Doctor Who_ St. Anthony's Fire - Mark Gatiss [38]
This really is becoming intolerable, insisted a voice in her head. Threatened with death twice in two days.
Bernice tried to tell the voice to shut up whilst, at the same time, struggling to think of a way out of her predicament. Her eyelids fluttered in the updraught from the dirigible’s propellers and her cheeks flapped slackly as though she were experiencing G-force.

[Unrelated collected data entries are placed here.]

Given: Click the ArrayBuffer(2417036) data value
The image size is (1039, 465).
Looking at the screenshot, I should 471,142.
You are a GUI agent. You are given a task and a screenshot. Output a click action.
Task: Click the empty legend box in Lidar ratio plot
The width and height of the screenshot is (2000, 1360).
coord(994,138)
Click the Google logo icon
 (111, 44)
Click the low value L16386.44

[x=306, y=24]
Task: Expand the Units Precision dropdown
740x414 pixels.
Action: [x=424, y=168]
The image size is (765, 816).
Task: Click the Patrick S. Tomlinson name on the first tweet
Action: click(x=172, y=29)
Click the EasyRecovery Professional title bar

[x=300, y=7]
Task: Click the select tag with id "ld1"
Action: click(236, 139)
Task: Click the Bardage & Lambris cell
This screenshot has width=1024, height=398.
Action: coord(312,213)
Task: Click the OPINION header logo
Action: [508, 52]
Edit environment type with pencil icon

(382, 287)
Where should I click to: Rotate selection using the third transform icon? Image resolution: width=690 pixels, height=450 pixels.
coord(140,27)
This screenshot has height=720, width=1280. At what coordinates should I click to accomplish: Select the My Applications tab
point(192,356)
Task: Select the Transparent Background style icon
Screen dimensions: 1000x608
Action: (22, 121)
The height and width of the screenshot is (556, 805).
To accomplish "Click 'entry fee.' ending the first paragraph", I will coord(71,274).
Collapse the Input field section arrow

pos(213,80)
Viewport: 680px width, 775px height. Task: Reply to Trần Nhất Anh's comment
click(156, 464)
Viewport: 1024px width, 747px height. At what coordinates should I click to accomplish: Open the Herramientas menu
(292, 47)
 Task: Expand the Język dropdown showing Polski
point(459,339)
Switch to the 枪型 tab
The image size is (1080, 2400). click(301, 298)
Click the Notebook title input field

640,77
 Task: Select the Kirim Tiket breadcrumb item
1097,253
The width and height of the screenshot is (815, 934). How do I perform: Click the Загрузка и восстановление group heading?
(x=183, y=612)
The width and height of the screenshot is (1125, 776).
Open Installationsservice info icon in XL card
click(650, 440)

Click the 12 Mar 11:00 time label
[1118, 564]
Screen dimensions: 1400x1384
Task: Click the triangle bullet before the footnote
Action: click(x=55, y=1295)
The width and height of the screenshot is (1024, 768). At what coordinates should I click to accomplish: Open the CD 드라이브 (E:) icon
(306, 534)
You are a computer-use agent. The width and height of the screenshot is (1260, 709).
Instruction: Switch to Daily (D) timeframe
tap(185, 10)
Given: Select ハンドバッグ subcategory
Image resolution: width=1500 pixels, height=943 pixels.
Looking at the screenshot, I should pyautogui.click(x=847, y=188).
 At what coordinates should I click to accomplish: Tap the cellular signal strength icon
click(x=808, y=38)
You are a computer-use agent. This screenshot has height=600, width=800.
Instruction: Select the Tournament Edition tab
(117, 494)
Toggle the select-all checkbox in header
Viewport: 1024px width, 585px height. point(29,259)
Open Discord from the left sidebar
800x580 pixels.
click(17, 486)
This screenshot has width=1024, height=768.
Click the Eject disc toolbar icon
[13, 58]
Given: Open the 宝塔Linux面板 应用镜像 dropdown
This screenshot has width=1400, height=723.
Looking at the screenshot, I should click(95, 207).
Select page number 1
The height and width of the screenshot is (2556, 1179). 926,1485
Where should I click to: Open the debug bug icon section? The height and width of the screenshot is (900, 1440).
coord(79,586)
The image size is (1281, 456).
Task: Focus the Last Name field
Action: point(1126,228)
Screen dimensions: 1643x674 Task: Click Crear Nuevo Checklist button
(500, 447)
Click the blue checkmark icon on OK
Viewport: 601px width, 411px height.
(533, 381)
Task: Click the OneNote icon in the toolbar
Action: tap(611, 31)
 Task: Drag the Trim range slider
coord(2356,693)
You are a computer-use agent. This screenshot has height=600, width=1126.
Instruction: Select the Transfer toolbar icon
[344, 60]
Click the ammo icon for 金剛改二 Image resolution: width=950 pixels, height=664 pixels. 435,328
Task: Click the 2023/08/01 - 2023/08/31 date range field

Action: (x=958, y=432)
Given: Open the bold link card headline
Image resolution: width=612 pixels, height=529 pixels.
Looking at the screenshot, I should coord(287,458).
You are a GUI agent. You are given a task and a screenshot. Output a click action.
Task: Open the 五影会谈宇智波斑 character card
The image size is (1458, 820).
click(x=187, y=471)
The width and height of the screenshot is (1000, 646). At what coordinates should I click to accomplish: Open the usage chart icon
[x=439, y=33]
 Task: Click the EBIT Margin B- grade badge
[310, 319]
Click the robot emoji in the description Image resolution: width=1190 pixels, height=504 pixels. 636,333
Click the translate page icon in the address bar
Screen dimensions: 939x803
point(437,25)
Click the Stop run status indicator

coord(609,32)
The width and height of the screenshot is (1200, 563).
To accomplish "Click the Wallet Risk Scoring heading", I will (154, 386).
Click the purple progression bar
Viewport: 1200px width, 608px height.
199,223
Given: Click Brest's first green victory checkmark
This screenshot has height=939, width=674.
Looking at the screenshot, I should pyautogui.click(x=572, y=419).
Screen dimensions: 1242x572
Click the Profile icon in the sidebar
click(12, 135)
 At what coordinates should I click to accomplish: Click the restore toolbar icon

The Ismetch soldiers stood on either side of the brass window‐frame and began to force her through it. She lashed out, catching both on their powerful forearms, and attempted to gain purchase on the polished glass, to no avail. Jamming her feet just below the sill, her mouth opening and closing in panic, she struggled desperately to pull herself back inside.
‘Sir!’
The helmsman’s call cut through the atmosphere in the cabin.
All eyes, including those of Bernice’s guards, turned back towards the interior. Liso glanced over and jerked his head.
‘All right. That’ll do.’
Bernice was dropped to the floor where she sank to her knees, hugging herself in relief. Then she dragged herself into the corner, slapping the firm floor beneath her with grateful hands.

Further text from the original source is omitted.